Yesha harvest 2009: Wine and settlements

Winery owners wish to expand approved project to include the building of several vacation homes next to their vineyard, only a km away from illegal outpost Migron

The Psagot Vineyard and Winery will likely cause fermentation among leftist spirits, as well as among the grapes. The project, which was almost demolished once, has its roots near the controversial outpost of Migron.

 

In 2008, the State upheld the evacuation order for the Migron outpost, but proposed relocating its residents to a new neighborhood under the municipal jurisdiction of Adam (Geva Binyamin), a settlement located about three miles northeast of Jerusalem. 

 

While this issue is up in the air, the Yesha Council is pursuing building projects one kilometer away.  The Council – the representative of Jewish settlements – decided to "work in an institutionalized manner and build something large in the area" along the Migron mountain range, Pinchas Wallerstein, Director-General of the Yesha Council, told Ynet.

 

"I had the feeling that we would not get permission to build a residential settlement there, but would get permission for some sort of commercial area," he said.

 

Once granted, Yesha representatives decided to kill two birds with one stone and save the vineyard, originally in the settlement of Psagot, which had been condemned.  "We said, 'if you're going to destroy Psagot Vineyard, move it to an alternate location' and we asked that it be moved near Migron," Wallerstein recounted.

 

Bigger and better

Vineyard owners Naama and Yaakov Berg uprooted, literally, the agriculture project they had built in Psagot and relocated it to the mountain-range near Migron.

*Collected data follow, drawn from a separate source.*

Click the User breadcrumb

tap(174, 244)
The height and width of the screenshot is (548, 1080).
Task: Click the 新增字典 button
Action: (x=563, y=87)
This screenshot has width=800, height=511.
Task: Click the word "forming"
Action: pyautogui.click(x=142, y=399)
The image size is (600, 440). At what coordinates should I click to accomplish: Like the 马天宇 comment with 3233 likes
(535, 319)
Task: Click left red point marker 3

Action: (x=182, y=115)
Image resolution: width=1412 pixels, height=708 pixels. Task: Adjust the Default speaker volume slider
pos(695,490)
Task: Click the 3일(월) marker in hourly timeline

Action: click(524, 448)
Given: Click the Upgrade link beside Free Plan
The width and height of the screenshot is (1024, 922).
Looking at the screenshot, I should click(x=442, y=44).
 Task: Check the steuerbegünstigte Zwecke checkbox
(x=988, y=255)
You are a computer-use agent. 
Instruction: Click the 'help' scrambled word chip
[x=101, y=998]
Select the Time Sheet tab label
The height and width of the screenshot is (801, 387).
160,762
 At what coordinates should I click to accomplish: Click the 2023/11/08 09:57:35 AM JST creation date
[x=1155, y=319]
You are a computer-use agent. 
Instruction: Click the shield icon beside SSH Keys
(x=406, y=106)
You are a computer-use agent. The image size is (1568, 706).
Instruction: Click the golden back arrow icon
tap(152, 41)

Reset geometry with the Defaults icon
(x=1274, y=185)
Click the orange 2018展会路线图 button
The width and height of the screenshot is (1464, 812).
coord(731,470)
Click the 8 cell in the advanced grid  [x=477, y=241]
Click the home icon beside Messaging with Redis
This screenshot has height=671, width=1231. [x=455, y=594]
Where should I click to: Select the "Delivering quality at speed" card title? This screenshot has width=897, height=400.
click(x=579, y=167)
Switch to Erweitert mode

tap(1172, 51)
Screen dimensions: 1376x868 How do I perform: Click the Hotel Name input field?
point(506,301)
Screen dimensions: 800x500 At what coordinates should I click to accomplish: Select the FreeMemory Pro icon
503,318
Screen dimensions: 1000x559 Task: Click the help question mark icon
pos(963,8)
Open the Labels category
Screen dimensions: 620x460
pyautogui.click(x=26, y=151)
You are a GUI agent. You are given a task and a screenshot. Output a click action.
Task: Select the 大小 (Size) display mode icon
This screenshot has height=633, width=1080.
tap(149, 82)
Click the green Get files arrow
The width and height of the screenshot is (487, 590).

At the same time, they enlarged the endeavor. 

 

Some 70,000 bottles are now produced annually by the vineyard.  Sixty percent of this product - made with grapes from Psagot, Kiryat Arba, Hebron, Gush Etzion, the Shilo Valley and Har Bracha - is exported to the United States, the United Kingdom, Panama, France, and Australia; the rest is sold within Israel.

 

The owners pay a hefty 17 Euro fee on every bottle as a 'fine' for growing and producing the beverage in the West Bank. But despite the resulting high price of the bottles, the vineyard is able to find buyers abroad and the owners display with pride prizes that their vintages have won in Europe.

 

Meanwhile, the project has expanded beyond a mere vineyard. Now that a road to the area has been paved, some 20 vacation homes are expected to be built next to the vineyard. In this way, the commercial vineyard will lead to wider project, including residential areas.

 

"This is not a vineyard within a settlement. This is an independent settlement – another spot on the map," the council chief emphasized, seemingly alluding to the controversial legal status of Migron.

 

Nonetheless, it seems that the philosophy surrounding the vineyards is the same one that prompted the creation of Migron itself, that of increasing, according to Wallerstein, the "Israeli presence with Israeli sovereignty in all of the land."

 

In an ironic twist, builders of the vineyard claim that "Peace Now" had a hand in increasing the scope of the project, saying the enlargement was conceived in response to a September 2004 incident when members of the left-wing organization took a trailer on the mountain-range and moved it in front of the Defense Ministry in Tel Aviv, as an act of protest against settlement-building.